**Dataset excerpts:**

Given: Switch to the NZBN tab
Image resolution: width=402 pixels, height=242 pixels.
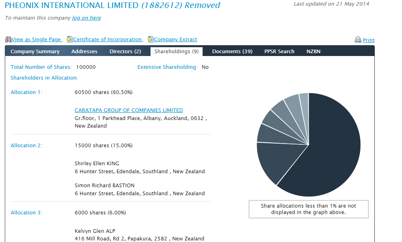Looking at the screenshot, I should click(314, 52).
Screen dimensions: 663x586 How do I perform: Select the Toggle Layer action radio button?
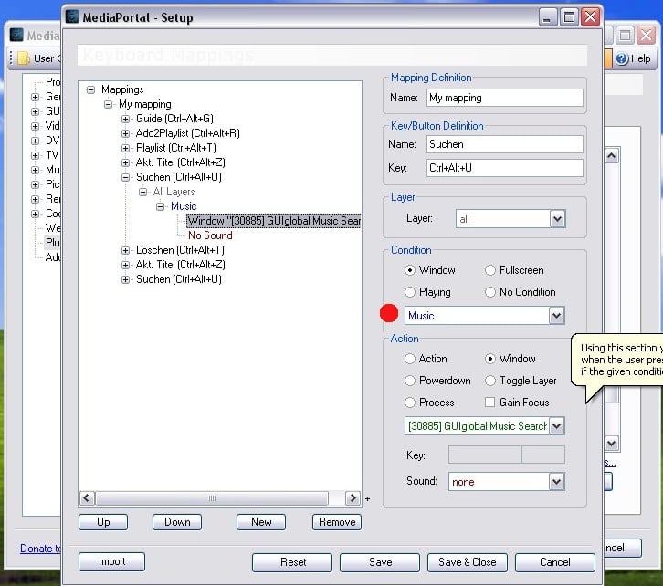click(490, 381)
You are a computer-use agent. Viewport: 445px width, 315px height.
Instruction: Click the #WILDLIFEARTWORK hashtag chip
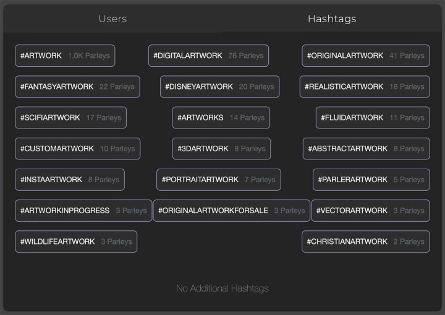(76, 242)
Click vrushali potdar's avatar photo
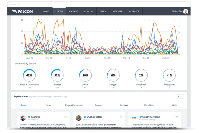The width and height of the screenshot is (199, 133). tap(78, 118)
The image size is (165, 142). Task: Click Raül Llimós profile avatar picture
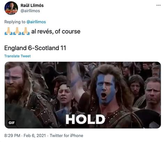click(x=11, y=8)
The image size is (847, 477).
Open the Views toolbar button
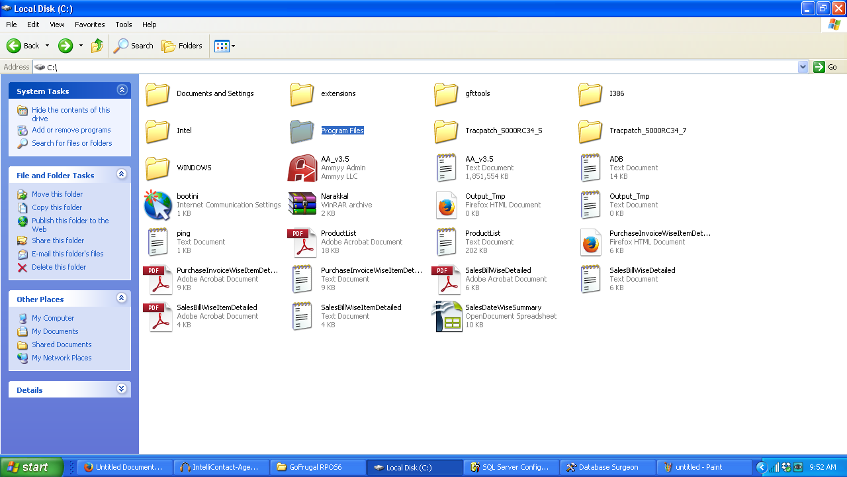click(x=224, y=46)
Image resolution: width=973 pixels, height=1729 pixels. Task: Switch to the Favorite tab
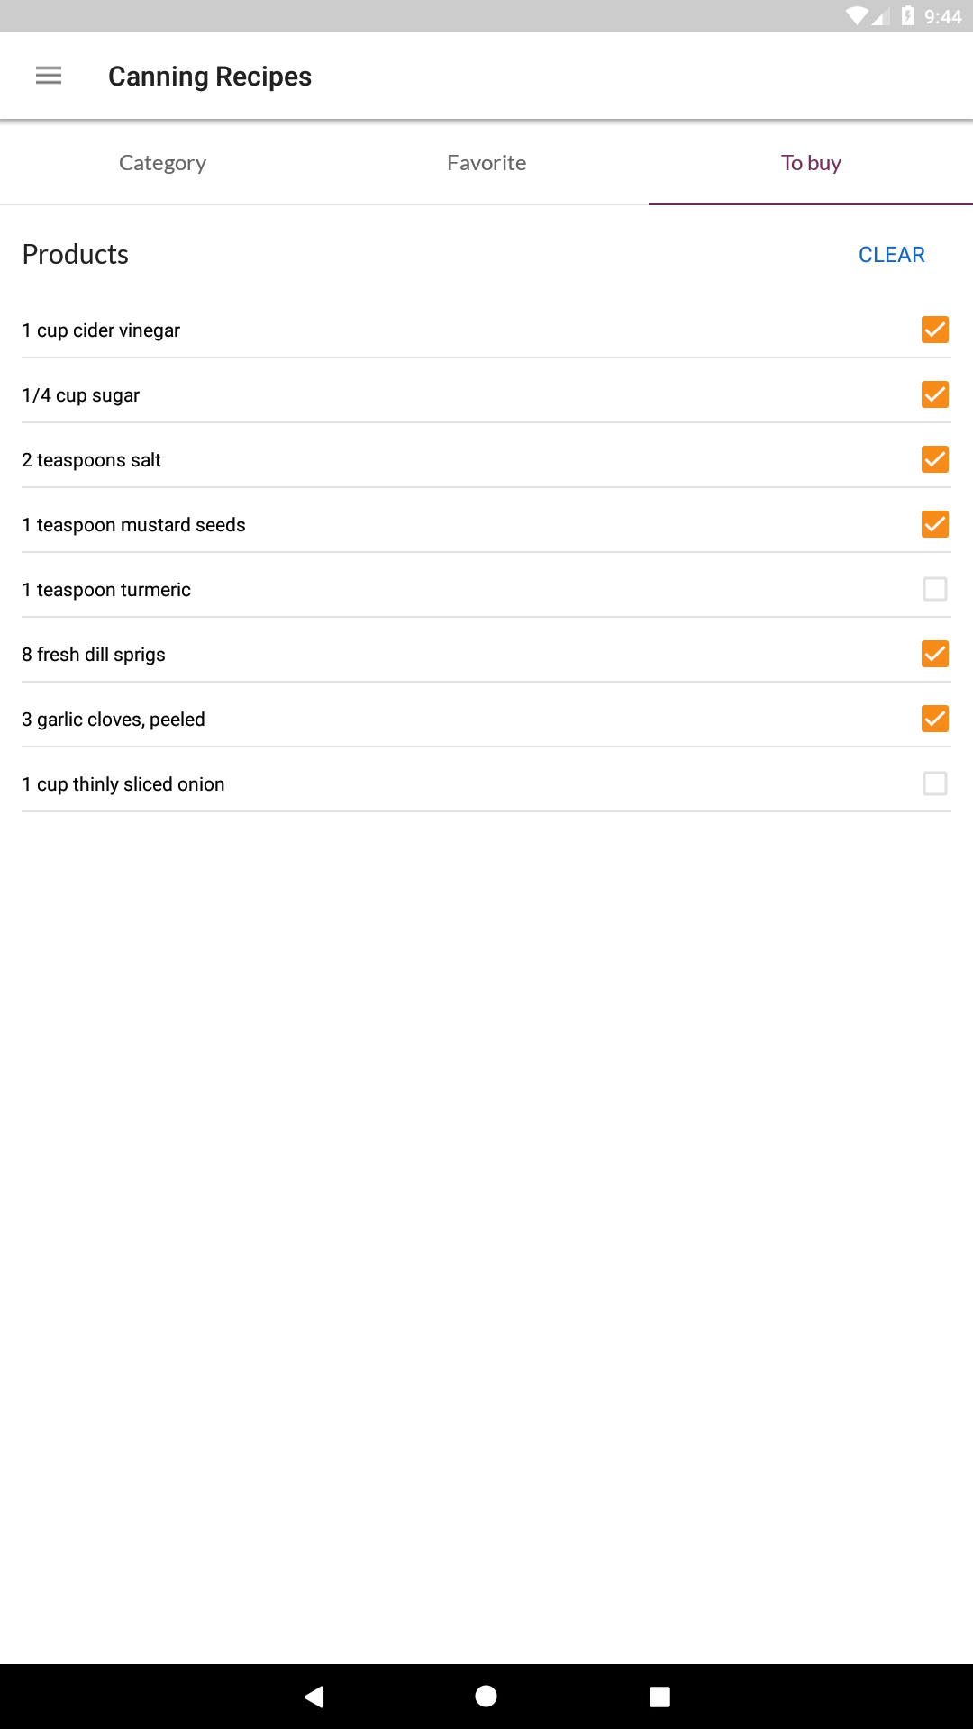point(487,163)
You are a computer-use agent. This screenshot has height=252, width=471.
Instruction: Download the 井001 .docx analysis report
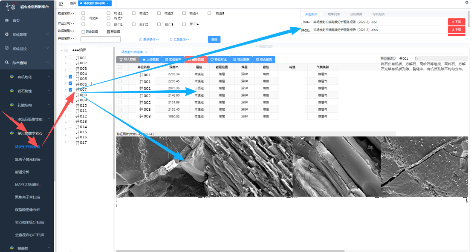tap(456, 30)
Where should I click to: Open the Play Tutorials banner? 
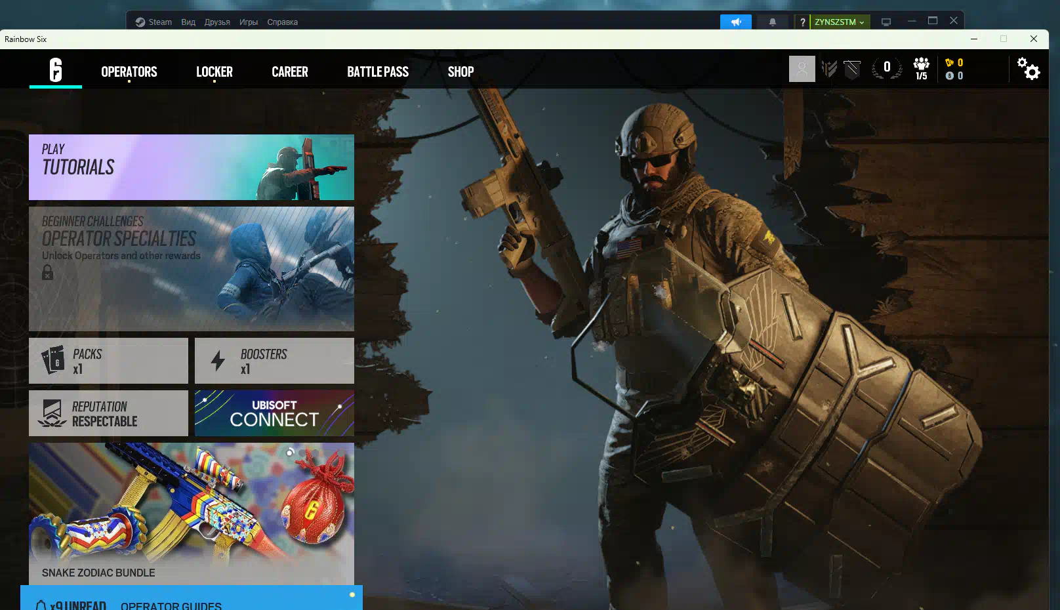192,167
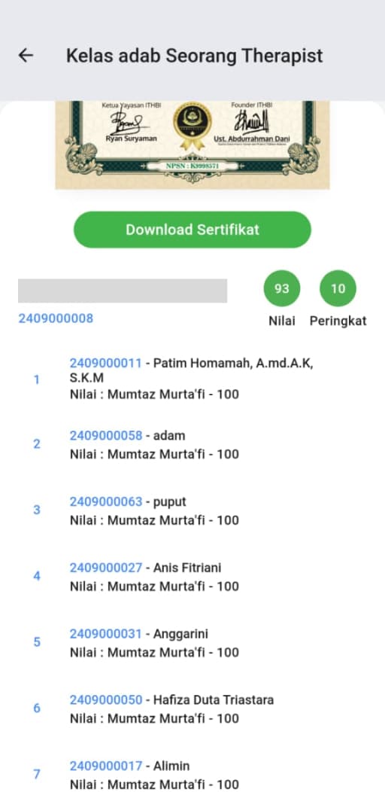Open ID link 2409000058 for adam
The image size is (385, 792).
106,435
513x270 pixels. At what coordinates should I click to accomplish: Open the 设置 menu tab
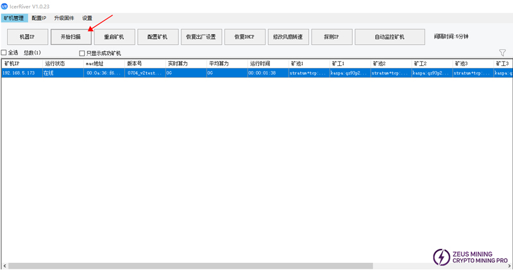tap(87, 18)
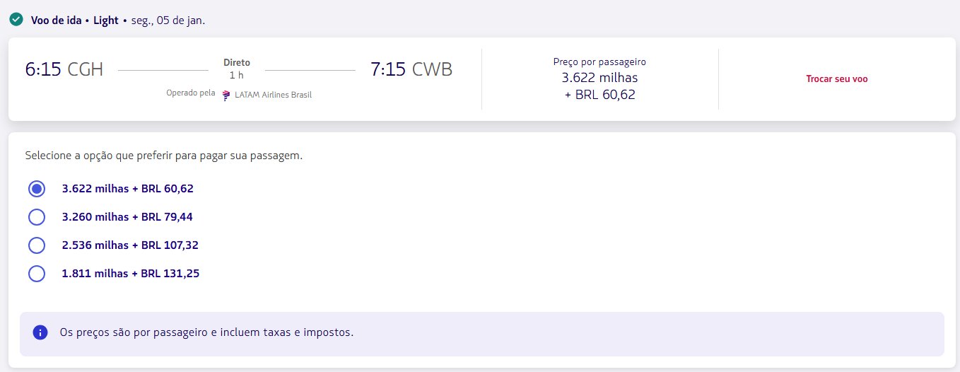960x372 pixels.
Task: Select the 1.811 milhas + BRL 131,25 option
Action: pos(37,274)
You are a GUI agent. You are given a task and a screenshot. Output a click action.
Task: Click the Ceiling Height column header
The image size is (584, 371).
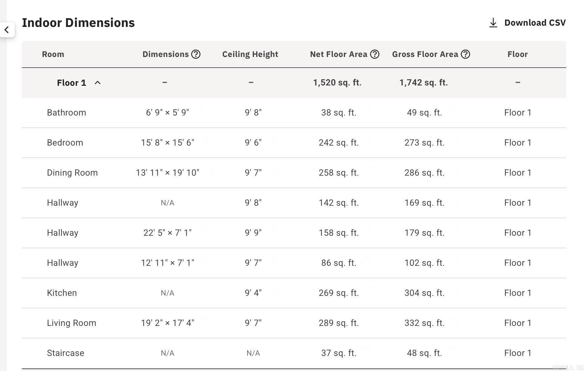250,54
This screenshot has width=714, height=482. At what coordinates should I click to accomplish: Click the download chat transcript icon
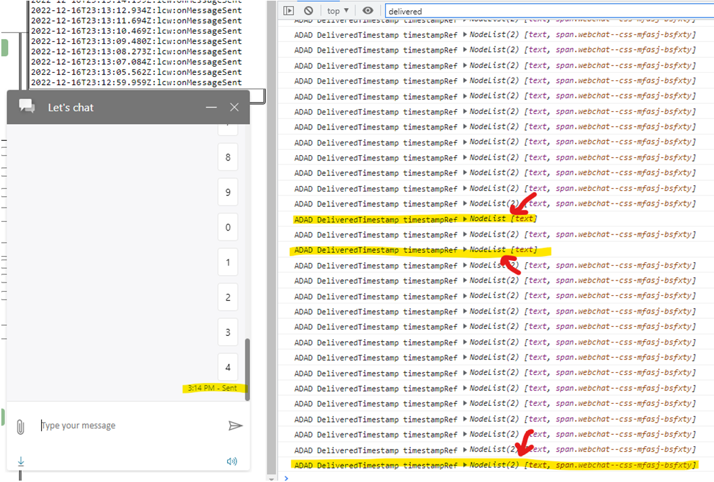click(20, 462)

**What is expected:** Without any of the pictures, set the entries down again exactly as written.

**Output of the exercise:**
Given: Switch to the NZBN tab
Image resolution: width=402 pixels, height=242 pixels.
Looking at the screenshot, I should click(314, 52).
Screen dimensions: 663x586 How do I perform: Select the Toggle Layer action radio button?
click(490, 381)
You are a computer-use agent. Viewport: 445px width, 315px height.
Instruction: Click the #WILDLIFEARTWORK hashtag chip
(76, 242)
Click vrushali potdar's avatar photo
The width and height of the screenshot is (199, 133). tap(78, 118)
The image size is (165, 142). Task: Click Raül Llimós profile avatar picture
click(x=11, y=8)
The image size is (847, 477).
Open the Views toolbar button
click(x=224, y=46)
Image resolution: width=973 pixels, height=1729 pixels. Task: Switch to the Favorite tab
point(487,163)
You are a computer-use agent. This screenshot has height=252, width=471.
Instruction: Download the 井001 .docx analysis report
tap(456, 30)
Where should I click to: Open the Play Tutorials banner? 
192,167
Open ID link 2409000058 for adam
The image size is (385, 792).
106,435
513x270 pixels. At what coordinates should I click to accomplish: Open the 设置 menu tab
tap(87, 18)
960x372 pixels.
Task: Select the 1.811 milhas + BRL 131,25 option
Action: pos(37,274)
You are a GUI agent. You are given a task and a screenshot. Output a click action.
Task: Click the Ceiling Height column header
The image size is (584, 371).
250,54
This screenshot has width=714, height=482. At what coordinates should I click to accomplish: Click the download chat transcript icon
click(20, 462)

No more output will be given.